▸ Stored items
[Start of section]
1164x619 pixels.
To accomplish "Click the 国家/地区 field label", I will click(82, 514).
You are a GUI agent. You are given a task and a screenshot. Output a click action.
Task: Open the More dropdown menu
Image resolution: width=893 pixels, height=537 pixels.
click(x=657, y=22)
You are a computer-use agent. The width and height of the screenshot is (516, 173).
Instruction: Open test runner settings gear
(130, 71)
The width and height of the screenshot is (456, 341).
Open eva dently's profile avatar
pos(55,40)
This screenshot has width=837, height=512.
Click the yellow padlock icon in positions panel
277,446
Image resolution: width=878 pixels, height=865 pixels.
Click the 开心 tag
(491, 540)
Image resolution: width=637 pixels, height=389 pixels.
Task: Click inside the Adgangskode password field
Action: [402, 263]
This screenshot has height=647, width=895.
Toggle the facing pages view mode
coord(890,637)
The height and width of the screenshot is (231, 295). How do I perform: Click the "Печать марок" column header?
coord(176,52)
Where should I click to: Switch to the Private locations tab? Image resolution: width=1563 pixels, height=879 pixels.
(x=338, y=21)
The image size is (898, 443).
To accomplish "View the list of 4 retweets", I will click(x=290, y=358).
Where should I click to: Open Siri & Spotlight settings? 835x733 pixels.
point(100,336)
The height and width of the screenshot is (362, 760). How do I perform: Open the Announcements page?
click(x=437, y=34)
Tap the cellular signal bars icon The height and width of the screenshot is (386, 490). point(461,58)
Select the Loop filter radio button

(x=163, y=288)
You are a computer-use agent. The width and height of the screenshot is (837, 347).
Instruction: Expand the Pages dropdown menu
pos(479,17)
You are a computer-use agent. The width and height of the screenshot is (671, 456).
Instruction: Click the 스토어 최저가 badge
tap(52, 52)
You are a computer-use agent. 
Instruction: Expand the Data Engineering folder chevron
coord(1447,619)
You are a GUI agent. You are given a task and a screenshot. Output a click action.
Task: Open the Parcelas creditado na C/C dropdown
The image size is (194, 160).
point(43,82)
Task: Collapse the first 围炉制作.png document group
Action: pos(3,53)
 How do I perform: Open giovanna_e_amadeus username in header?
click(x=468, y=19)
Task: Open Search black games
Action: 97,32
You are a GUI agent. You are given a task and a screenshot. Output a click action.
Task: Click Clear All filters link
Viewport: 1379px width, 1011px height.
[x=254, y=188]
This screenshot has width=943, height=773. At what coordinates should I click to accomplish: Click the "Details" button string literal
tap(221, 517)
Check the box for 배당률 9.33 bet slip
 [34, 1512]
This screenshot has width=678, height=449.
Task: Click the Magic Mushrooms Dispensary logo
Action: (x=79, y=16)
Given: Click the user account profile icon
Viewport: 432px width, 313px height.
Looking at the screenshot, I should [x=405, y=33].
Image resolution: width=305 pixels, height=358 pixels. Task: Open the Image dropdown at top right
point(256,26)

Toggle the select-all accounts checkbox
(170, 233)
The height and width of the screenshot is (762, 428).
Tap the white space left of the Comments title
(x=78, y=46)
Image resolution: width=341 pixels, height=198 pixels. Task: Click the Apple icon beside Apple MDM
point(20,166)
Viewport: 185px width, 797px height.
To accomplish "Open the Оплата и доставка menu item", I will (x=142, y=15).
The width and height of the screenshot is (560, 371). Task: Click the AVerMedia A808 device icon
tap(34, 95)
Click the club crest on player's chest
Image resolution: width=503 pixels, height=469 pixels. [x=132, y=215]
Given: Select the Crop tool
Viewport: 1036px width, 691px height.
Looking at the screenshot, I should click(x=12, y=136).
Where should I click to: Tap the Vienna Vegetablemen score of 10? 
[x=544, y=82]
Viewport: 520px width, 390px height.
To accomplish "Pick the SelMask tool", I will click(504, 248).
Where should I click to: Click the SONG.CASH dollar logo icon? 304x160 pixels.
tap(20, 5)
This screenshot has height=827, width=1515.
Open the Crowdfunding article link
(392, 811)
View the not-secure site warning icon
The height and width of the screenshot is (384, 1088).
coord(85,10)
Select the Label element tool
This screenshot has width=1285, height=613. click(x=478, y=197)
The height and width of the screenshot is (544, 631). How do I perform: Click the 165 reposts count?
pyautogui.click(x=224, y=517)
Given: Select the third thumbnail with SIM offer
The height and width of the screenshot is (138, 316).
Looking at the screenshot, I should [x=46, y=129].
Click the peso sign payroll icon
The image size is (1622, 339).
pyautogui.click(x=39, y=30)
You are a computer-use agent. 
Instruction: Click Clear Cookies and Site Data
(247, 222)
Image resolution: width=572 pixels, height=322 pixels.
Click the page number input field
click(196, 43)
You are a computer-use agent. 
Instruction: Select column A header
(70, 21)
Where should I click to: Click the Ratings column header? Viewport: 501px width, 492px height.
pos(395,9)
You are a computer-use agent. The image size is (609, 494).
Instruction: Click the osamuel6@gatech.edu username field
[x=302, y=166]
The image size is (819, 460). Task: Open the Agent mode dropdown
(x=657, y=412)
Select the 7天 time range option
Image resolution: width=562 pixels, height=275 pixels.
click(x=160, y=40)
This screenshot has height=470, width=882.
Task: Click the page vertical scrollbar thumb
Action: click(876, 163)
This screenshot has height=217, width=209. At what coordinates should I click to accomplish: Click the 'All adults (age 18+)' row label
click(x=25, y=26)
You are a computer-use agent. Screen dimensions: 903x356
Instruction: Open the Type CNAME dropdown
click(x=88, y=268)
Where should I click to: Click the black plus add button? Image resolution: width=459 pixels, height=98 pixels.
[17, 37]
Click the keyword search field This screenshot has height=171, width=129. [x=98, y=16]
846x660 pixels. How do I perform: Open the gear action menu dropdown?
[End of section]
▸ WORK REQUIRED
Exactly as they are written, print the entries again.

▸ TASK RESULT
1164x619 pixels.
To accomplish "Click the 国家/地区 field label", I will click(82, 514).
You are a GUI agent. You are given a task and a screenshot. Output a click action.
Task: Open the More dropdown menu
Image resolution: width=893 pixels, height=537 pixels.
click(x=657, y=22)
You are a computer-use agent. The width and height of the screenshot is (516, 173).
Instruction: Open test runner settings gear
(130, 71)
The width and height of the screenshot is (456, 341).
Open eva dently's profile avatar
pos(55,40)
This screenshot has width=837, height=512.
Click the yellow padlock icon in positions panel
277,446
Image resolution: width=878 pixels, height=865 pixels.
Click the 开心 tag
(491, 540)
Image resolution: width=637 pixels, height=389 pixels.
Task: Click inside the Adgangskode password field
Action: [402, 263]
This screenshot has height=647, width=895.
Toggle the facing pages view mode
coord(890,637)
The height and width of the screenshot is (231, 295). How do I perform: Click the "Печать марок" column header?
coord(176,52)
Where should I click to: Switch to the Private locations tab? Image resolution: width=1563 pixels, height=879 pixels.
(x=338, y=21)
The image size is (898, 443).
To accomplish "View the list of 4 retweets", I will click(x=290, y=358).
Where should I click to: Open Siri & Spotlight settings? 835x733 pixels.
point(100,336)
The height and width of the screenshot is (362, 760). How do I perform: Open the Announcements page?
click(x=437, y=34)
Tap the cellular signal bars icon The height and width of the screenshot is (386, 490). point(461,58)
Select the Loop filter radio button

(x=163, y=288)
You are a computer-use agent. The width and height of the screenshot is (837, 347).
Instruction: Expand the Pages dropdown menu
pos(479,17)
You are a computer-use agent. The width and height of the screenshot is (671, 456).
Instruction: Click the 스토어 최저가 badge
tap(52, 52)
You are a computer-use agent. 
Instruction: Expand the Data Engineering folder chevron
coord(1447,619)
You are a GUI agent. You are given a task and a screenshot. Output a click action.
Task: Open the Parcelas creditado na C/C dropdown
The image size is (194, 160).
point(43,82)
Task: Collapse the first 围炉制作.png document group
Action: pos(3,53)
 How do I perform: Open giovanna_e_amadeus username in header?
click(x=468, y=19)
Task: Open Search black games
Action: 97,32
You are a GUI agent. You are given a task and a screenshot. Output a click action.
Task: Click Clear All filters link
Viewport: 1379px width, 1011px height.
[x=254, y=188]
This screenshot has width=943, height=773. At what coordinates should I click to accomplish: Click the "Details" button string literal
tap(221, 517)
Check the box for 배당률 9.33 bet slip
 [34, 1512]
This screenshot has width=678, height=449.
Task: Click the Magic Mushrooms Dispensary logo
Action: (x=79, y=16)
Given: Click the user account profile icon
Viewport: 432px width, 313px height.
Looking at the screenshot, I should [x=405, y=33].
Image resolution: width=305 pixels, height=358 pixels. Task: Open the Image dropdown at top right
point(256,26)

Toggle the select-all accounts checkbox
(170, 233)
The height and width of the screenshot is (762, 428).
Tap the white space left of the Comments title
(x=78, y=46)
Image resolution: width=341 pixels, height=198 pixels. Task: Click the Apple icon beside Apple MDM
point(20,166)
Viewport: 185px width, 797px height.
To accomplish "Open the Оплата и доставка menu item", I will (x=142, y=15).
The width and height of the screenshot is (560, 371). Task: Click the AVerMedia A808 device icon
tap(34, 95)
Click the club crest on player's chest
Image resolution: width=503 pixels, height=469 pixels. [x=132, y=215]
Given: Select the Crop tool
Viewport: 1036px width, 691px height.
Looking at the screenshot, I should click(x=12, y=136).
Where should I click to: Tap the Vienna Vegetablemen score of 10? 
[x=544, y=82]
Viewport: 520px width, 390px height.
To accomplish "Pick the SelMask tool", I will click(504, 248).
Where should I click to: Click the SONG.CASH dollar logo icon? 304x160 pixels.
tap(20, 5)
This screenshot has height=827, width=1515.
Open the Crowdfunding article link
(392, 811)
View the not-secure site warning icon
The height and width of the screenshot is (384, 1088).
coord(85,10)
Select the Label element tool
This screenshot has width=1285, height=613. click(x=478, y=197)
The height and width of the screenshot is (544, 631). How do I perform: Click the 165 reposts count?
pyautogui.click(x=224, y=517)
Given: Select the third thumbnail with SIM offer
The height and width of the screenshot is (138, 316).
Looking at the screenshot, I should [x=46, y=129].
Click the peso sign payroll icon
The image size is (1622, 339).
pyautogui.click(x=39, y=30)
You are a computer-use agent. 
Instruction: Click Clear Cookies and Site Data
(247, 222)
Image resolution: width=572 pixels, height=322 pixels.
Click the page number input field
click(196, 43)
You are a computer-use agent. 
Instruction: Select column A header
(70, 21)
Where should I click to: Click the Ratings column header? Viewport: 501px width, 492px height.
pos(395,9)
You are a computer-use agent. The image size is (609, 494).
Instruction: Click the osamuel6@gatech.edu username field
[x=302, y=166]
The image size is (819, 460). Task: Open the Agent mode dropdown
(x=657, y=412)
Select the 7天 time range option
Image resolution: width=562 pixels, height=275 pixels.
click(x=160, y=40)
This screenshot has height=470, width=882.
Task: Click the page vertical scrollbar thumb
Action: click(876, 163)
This screenshot has height=217, width=209. At what coordinates should I click to accomplish: Click the 'All adults (age 18+)' row label
click(x=25, y=26)
You are a computer-use agent. Screen dimensions: 903x356
Instruction: Open the Type CNAME dropdown
click(x=88, y=268)
Where should I click to: Click the black plus add button? Image resolution: width=459 pixels, height=98 pixels.
[17, 37]
Click the keyword search field This screenshot has height=171, width=129. [x=98, y=16]
846x660 pixels. How do I perform: Open the gear action menu dropdown?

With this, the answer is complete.